Did Charles, still only 14, ask his father about the purpose of the “jardinage”? He may have done and Landru may have lied in response. However, I think Charles was telling the truth when he said he kept his mouth shut. As he explained to Dautel, he was so afraid of his father’s temper that he never dared ask about Landru’s “way of life”.
***
A century later, we can see how it was not just Landru’s family who stepped back from the horror, allowing him the freedom to operate almost at will. So did the mayor and the village schoolmaster in Gambais, who refused to take seriously the exact, detailed enquiries of two sisters of the missing women. The police turned a blind eye, both before and after Landru’s arrest, when they pretended in public that they had traced all his female contacts. Ultimately, the authorities cared more about sending Landru to the guillotine than gauging the full extent of his crimes.
Boundless misogyny ran through Landru’s dark psyche; it was the thread that tied together all the murders he committed after killing Jeanne and André. Yet Landru appeared “normal” because he operated in a society that took women’s inferiority for granted and in the middle of a terrible war, valued men’s lives more highly.
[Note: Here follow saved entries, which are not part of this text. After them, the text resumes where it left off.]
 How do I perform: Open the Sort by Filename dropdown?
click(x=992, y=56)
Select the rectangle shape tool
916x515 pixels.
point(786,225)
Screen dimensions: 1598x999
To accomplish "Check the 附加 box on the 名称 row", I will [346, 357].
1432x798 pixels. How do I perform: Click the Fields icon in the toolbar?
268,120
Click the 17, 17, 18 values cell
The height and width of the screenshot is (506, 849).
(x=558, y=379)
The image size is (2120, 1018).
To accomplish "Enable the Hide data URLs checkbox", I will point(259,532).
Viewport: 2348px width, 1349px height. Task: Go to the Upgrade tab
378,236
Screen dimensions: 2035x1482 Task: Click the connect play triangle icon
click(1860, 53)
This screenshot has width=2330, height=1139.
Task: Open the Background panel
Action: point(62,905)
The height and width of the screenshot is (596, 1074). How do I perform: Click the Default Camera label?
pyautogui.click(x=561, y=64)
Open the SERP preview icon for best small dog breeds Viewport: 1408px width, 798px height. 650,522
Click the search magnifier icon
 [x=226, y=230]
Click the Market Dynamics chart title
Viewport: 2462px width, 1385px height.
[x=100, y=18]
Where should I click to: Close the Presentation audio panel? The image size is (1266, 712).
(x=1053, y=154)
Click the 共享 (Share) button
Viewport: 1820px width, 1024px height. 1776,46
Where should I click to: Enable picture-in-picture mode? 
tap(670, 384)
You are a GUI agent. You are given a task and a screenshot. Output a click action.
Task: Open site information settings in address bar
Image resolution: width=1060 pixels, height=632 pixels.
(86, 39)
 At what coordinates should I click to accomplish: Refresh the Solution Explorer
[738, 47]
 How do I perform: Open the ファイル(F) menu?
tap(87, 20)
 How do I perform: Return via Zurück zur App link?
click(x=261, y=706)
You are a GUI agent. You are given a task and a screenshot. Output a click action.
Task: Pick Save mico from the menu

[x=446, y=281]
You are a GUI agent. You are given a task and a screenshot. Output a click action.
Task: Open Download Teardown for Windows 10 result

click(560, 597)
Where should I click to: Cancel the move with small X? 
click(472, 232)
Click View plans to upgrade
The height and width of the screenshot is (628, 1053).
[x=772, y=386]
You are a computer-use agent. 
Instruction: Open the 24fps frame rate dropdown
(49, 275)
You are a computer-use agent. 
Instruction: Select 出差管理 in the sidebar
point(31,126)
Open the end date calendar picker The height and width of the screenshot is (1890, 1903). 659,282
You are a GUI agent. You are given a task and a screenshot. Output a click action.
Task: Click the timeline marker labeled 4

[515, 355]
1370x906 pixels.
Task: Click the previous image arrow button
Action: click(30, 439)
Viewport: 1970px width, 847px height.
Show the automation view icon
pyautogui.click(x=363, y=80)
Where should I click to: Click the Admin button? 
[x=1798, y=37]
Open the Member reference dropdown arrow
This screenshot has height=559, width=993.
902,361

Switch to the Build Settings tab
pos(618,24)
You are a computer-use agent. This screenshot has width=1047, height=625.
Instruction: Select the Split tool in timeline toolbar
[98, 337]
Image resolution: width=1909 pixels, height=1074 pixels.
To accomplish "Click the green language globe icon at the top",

Misogyny distorted the prosecution case, reducing the ten women on the charge sheet to chauvinist stereotypes. They were foolish, vulnerable, feeble, loose – never individuals whose personalities deserved any deeper enquiry. The defence case also reeked of chauvinism. Moro seized any chance to portray Landru’s victims as promiscuous, as if this undermined the charge that his client was a murderer. In one especially distasteful crossexamination, Moro humiliated Marie-Thérèse Marchadier’s friend Yvonne Le Gallo, simply because she was a prostitute.
The press complained about the “invasion” of the courtroom by women spectators, even as journalists at the trial revelled in images of startling sexual violence. One reporter, a well-known drama critic, fantasised about an actress who attended the hearing being burnt, naked, on stage. Newspaper cartoonists drew pictures of female hearts being roasted on a spit or dolls being stuffed into ovens.
This was the world in which Landru thrived and it is not so very distant; for while the past is a foreign country, it has borders with the present.